My last post, Persistence is a Solved Problem, got some mixed responses. This post is a bit overdue, as Jeff Iacono asked me to elaborate on the previous post almost a month ago:
@jeffreyiacono I’ll see what I can do. It’ll probably end up being a separate post if/when I get the time to write it :)
– Ernie Miller (@erniemiller) July 19, 2012
Anyway, better late than never, right? Here goes. Bear with me, this post is going to be heavy on philosophy and light on code.
The previous post’s title was more than a little hyperbolic. With that out of the way…
Why is “Persistence is a Solved Problem” a useful viewpoint to hold?

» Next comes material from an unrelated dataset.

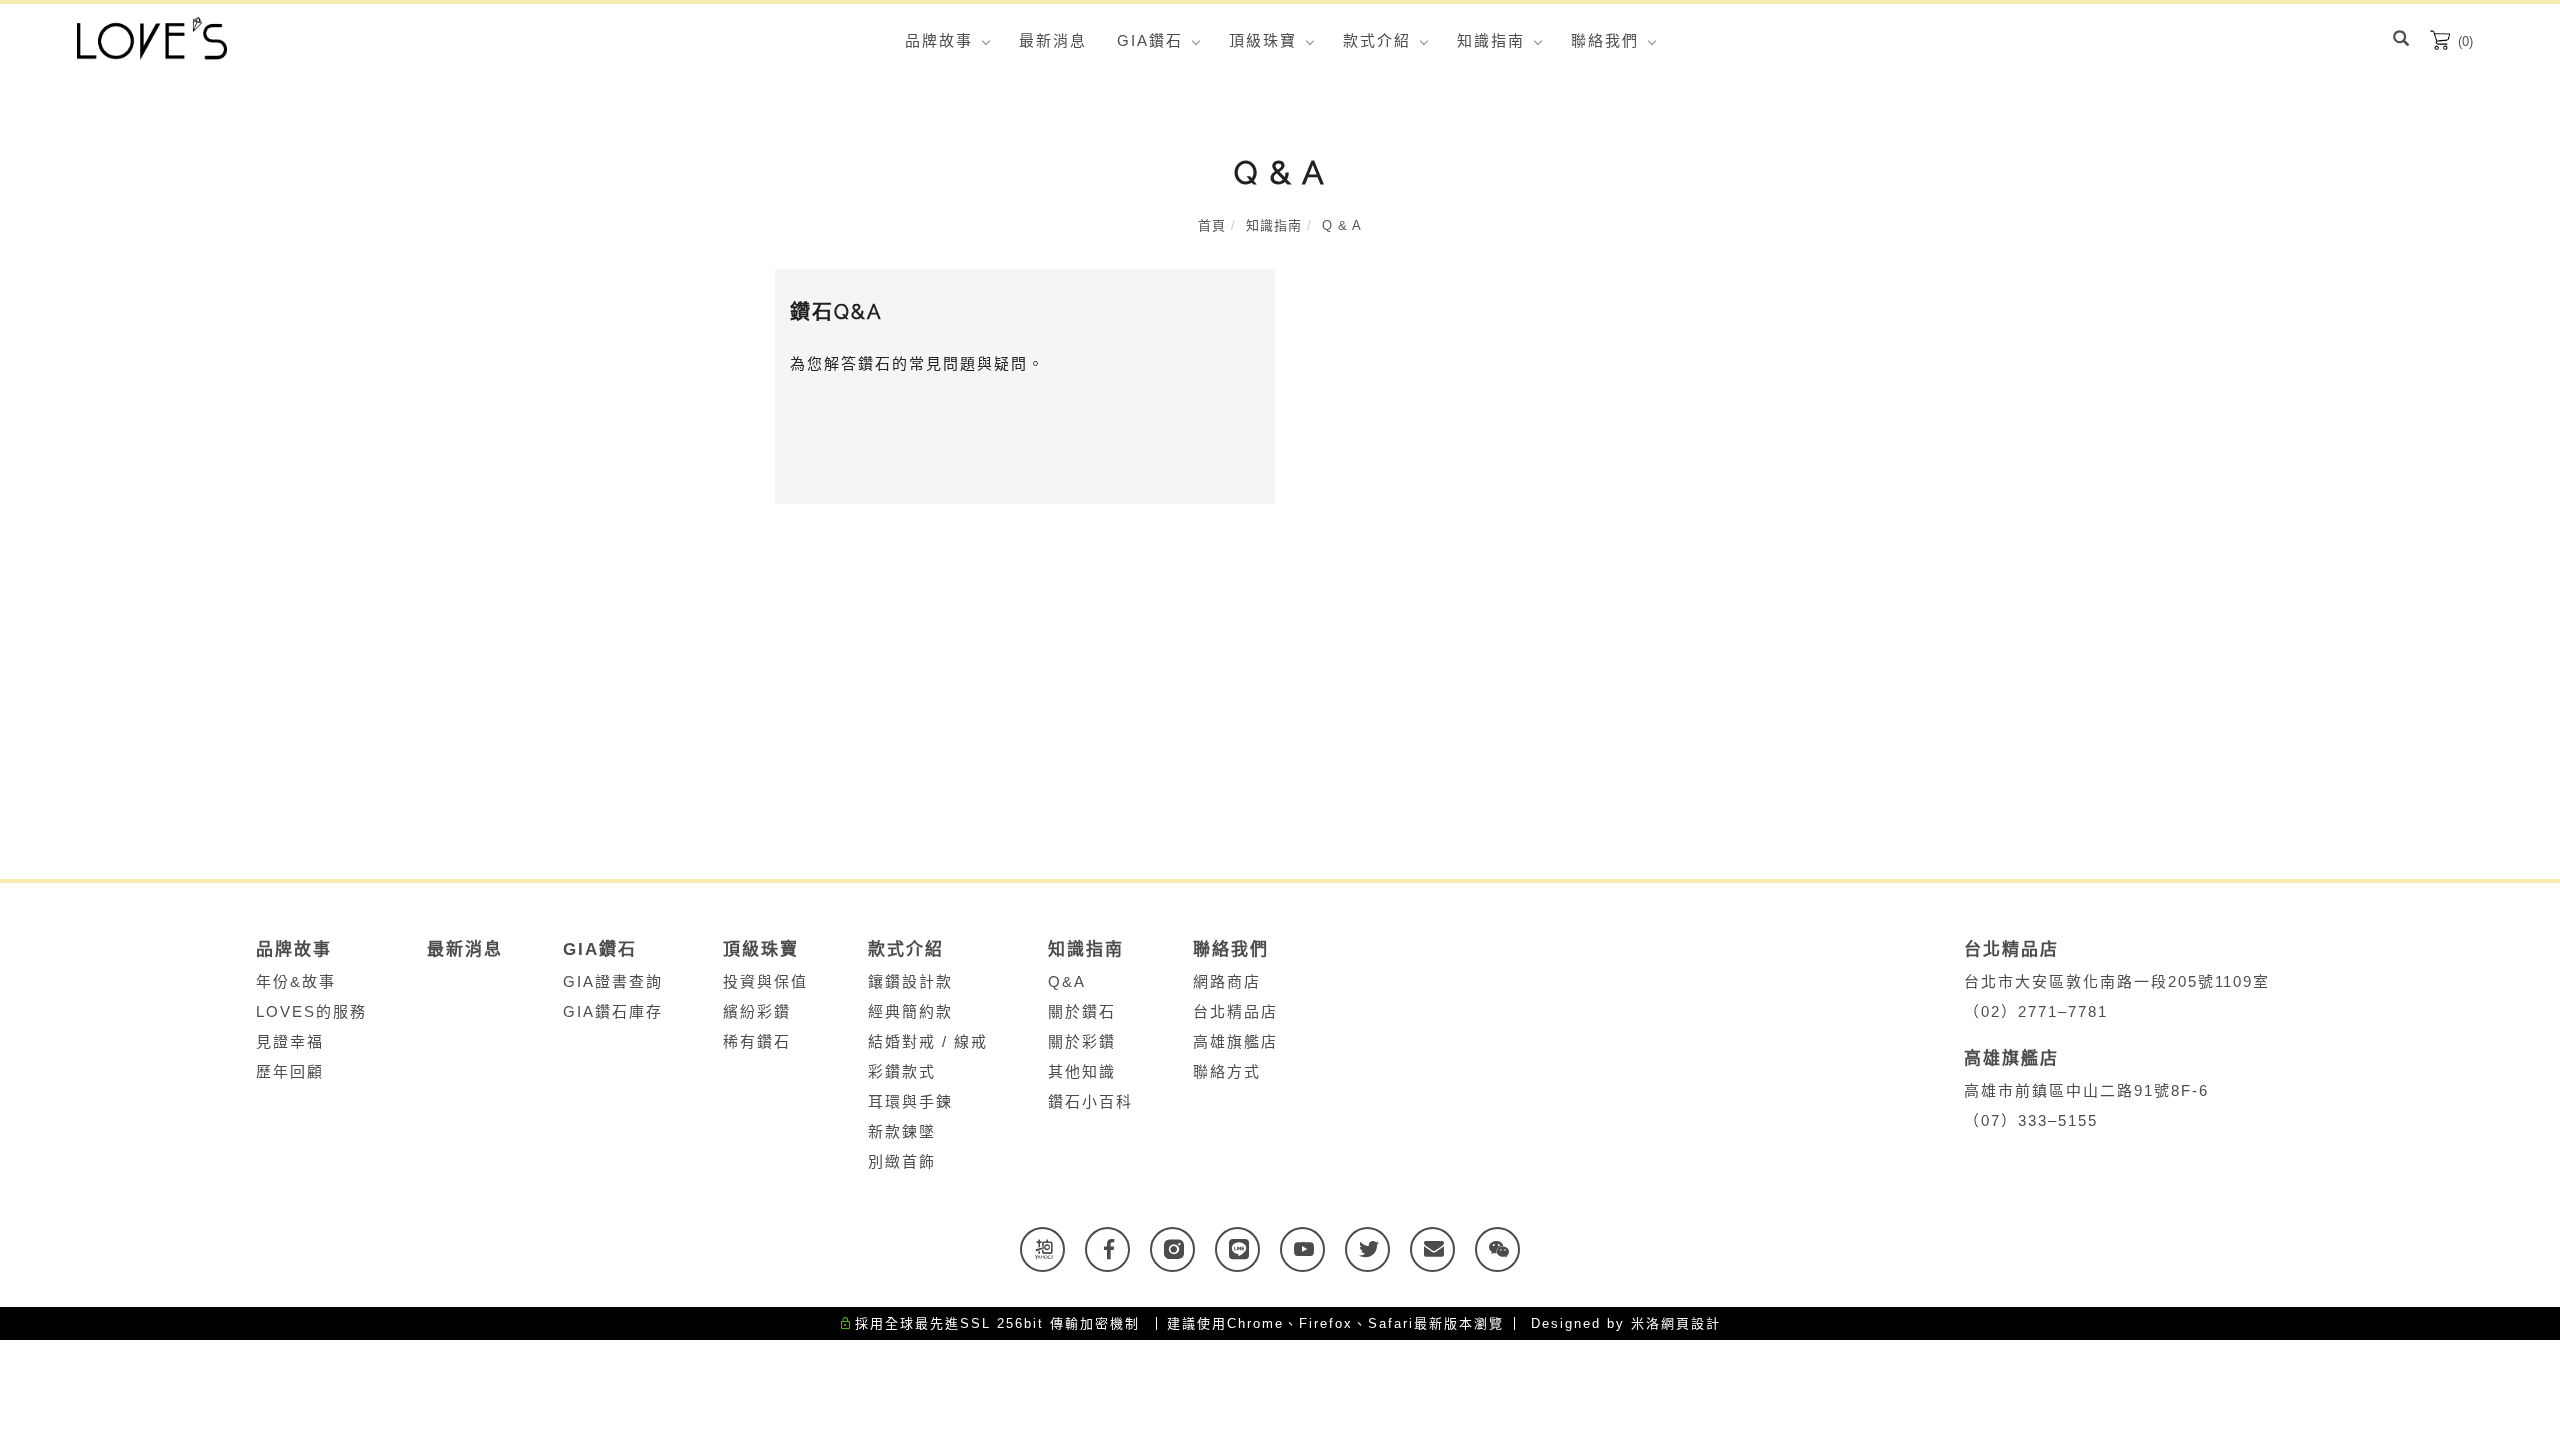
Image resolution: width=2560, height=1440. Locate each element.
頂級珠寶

Imagine that you’re writing a new, non-trivial application. You haven’t written a line of code, yet. You’re just thinking through how the application might be structured, essentially modeling the domain of the application in your head. When an application is in this stage, you start out with tremendous flexibility in how you can choose to think about the problem you’re addressing.
Now, your thought process is going to fall somewhere on a continuum between “mental database schema” and “there is no spoon.”
I’ve found that my tendencies naturally lie toward the blue-shaded area of this continuum. The result is that I voluntarily and artificially constrain my thought process to the concepts easily described in terms of my chosen persistence layer. This, of course, means that I’m already deciding on implementation details (which persistence layer will I use as scaffolding for my thought process) before I’ve written a line of code, which narrows my thinking considerably.
Based on my review of many applications, especially Rails applications, I don’t believe I’m alone in this tendency. My taking the (admittedly extreme) view that persistence is a solved problem is an attempt to push that decision forward to some future point, removing friction while thinking about how best to model the domain.
Why do we (as Rails developers) gravitate toward the “mental database schema” way of thought?
First, because the RDBMS and its associated concepts have been so thoroughly ingrained in us. They’re like a trusty hammer. Until recent history, in fact, if I sat a group of developers down in a room, we’d possibly end up in a debate about which RDBMS we should use for the new application, but certainly not if we’d use one.
Second, because of the Active Record pattern (particularly ActiveRecord, as implemented in Rails), which presents a ridiculously low barrier to entry. I love ActiveRecord for lots of reasons, and a large portion of my open source work relates to ActiveRecord. It makes basic CRUD operations almost effortless. But let’s remember that the Active Record pattern existed before Rails was a sparkle in DHH’s eye, and Martin Fowler, who named the pattern, had this to say, in 2002, in Patterns of Enterprise Application Architecture (emphasis mine):
Active Record is a good choice for domain logic that isn’t too complex, such as creates, reads, updates, and deletes. Derivations and validations based on a single record work well in this structure. […] Their primary problem is that they work well only if the Active Record objects correspond directly to the database tables: an isomorphic schema. […] Another argument against Active Record is the fact that it couples the object design to the database design. This makes it more difficult to refactor either design as the project goes forward.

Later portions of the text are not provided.